Ze herhaalde dit koppig, met een vastberaden blik op haar gezichtje en een neerslachtige blik in haar ogen.
Hielden haar ooms echt van haar?
Zouden ze, nu ze had gezegd dat ze het niet zou toegeven, ondanks dat ze erom werd gevraagd, nog steeds zo'n ongehoorzaam kind als zij willen?
Gilbert voelde zich alsof een prop watten zijn keel dichtkneep. Tranen welden op in zijn ogen en zelfs Hugh kon het niet laten zijn eigen tranen weg te vegen.
Anthony zei vastberaden en kalm: "Je oom Anthony gelooft dat jij het niet hebt gedaan. Dat was het juiste om te doen, niet toegeven dat iets niet jouw schuld was."
Gilbert knikte ook. "Zij zijn degenen die fout zitten.

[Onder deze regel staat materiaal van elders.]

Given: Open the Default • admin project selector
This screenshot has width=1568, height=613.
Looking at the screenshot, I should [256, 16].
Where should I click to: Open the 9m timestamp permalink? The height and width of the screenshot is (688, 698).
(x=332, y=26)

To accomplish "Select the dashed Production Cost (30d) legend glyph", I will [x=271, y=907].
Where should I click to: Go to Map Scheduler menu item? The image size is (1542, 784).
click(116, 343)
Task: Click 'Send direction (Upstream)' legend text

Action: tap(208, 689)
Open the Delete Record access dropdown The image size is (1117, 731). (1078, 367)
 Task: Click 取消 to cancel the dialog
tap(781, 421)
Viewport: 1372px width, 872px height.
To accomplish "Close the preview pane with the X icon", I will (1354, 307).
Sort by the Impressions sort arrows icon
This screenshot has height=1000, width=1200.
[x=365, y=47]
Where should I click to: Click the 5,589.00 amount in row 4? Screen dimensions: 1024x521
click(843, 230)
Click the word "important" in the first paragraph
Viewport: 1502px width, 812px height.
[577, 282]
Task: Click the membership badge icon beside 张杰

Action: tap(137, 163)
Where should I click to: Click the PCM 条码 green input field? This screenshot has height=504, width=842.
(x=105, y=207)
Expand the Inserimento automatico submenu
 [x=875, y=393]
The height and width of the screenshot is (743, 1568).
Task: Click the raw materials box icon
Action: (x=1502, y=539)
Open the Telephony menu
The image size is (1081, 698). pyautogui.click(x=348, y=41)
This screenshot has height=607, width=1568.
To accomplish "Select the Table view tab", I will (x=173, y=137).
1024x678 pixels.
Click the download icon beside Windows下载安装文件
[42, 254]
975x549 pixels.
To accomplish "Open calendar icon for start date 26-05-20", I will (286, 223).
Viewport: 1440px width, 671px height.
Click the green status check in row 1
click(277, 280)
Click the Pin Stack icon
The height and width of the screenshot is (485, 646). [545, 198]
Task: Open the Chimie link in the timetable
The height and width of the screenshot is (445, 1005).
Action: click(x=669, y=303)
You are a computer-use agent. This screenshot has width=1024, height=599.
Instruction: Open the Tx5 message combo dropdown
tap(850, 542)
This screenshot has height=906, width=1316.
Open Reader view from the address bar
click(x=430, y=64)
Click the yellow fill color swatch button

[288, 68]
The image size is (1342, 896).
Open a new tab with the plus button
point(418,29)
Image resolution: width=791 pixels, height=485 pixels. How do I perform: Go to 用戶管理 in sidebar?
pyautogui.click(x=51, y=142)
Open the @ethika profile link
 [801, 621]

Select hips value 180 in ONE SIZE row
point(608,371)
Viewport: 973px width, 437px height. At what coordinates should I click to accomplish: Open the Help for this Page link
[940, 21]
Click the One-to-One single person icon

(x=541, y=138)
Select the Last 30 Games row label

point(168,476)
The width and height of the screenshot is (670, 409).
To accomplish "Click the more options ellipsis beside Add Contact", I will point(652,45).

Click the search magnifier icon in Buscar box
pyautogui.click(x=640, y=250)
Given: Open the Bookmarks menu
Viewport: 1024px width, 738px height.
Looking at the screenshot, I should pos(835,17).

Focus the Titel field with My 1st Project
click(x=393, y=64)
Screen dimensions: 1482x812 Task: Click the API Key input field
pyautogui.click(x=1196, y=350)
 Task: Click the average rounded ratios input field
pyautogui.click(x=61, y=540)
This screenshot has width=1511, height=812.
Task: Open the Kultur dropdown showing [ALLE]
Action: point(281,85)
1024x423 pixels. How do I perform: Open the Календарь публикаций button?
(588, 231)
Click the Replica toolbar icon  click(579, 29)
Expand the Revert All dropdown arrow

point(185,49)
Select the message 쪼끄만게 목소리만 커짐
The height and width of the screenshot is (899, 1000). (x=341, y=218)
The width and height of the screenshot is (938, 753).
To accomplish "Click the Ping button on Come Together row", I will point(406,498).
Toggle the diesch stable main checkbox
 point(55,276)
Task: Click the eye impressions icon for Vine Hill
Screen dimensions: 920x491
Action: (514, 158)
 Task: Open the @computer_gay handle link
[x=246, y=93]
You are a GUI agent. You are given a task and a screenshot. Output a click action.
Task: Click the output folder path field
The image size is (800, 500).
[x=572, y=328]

Je hebt niets verkeerd gedaan Lilly; je hebt het juiste gedaan."
Toen Lilly dit hoorde, vertrok haar mond even en begonnen er tranen over haar wangen te stromen.
Het leek alsof al die opgekropte tranen eindelijk een uitlaatklep hadden gevonden en zich niet langer lieten onderdrukken.
Lilly's gezichtje vertoonde nog steeds die koppige uitdrukking, maar haar stem werd onderbroken door snikgeluiden.
"Maar...maar papa gelooft me niet. Papa zei dat ik mijn broertje heb vermoord en dat als ik het niet zou toegeven, hij me niet zou laten gaan."
Het leek erop dat Lilly eindelijk iemand had gevonden bij wie ze haar grieven kwijt kon, ook al snikte ze deze woorden.
Zelfs een kind van drieënhalf jaar oud kon zich mishandeld voelen, hoe koppig of vastberaden het ook was.
Gilberts woede kreeg de overhand. "Hij is niet geschikt om jouw vader te zijn!"
"Gilbert!" riep Anthony met veel vertoon.
Gilbert zakte weg in een aarzelende stilte, maar zijn woede was onverminderd. Bij de gedachte dat Stephen nog steeds buiten stond te wachten, wilde hij het ziekenhuisbed uit elkaar scheuren, een van de metalen buissteunen pakken en die man de afranseling van zijn leven geven.
Lilly huilde nog een paar keer, huilde nog wat langer en viel toen in slaap.
Toen ze eenmaal buiten de kamer waren, vroeg Gilbert verontwaardigd: "Anthony, gaan we die Hatchers er echt zo makkelijk vanaf laten komen?"
Voor zulke mensen was alleen een faillissement niet voldoende!
Anthony knoopte langzaam zijn overhemdmouwen los en rolde ze op. Hij antwoordde flauwtjes: "Acht tegen één, Gilbert. Is dat genoeg voor je?"
Er zouden acht Crawfords zijn die wraak zouden zweren op de familie Hatcher!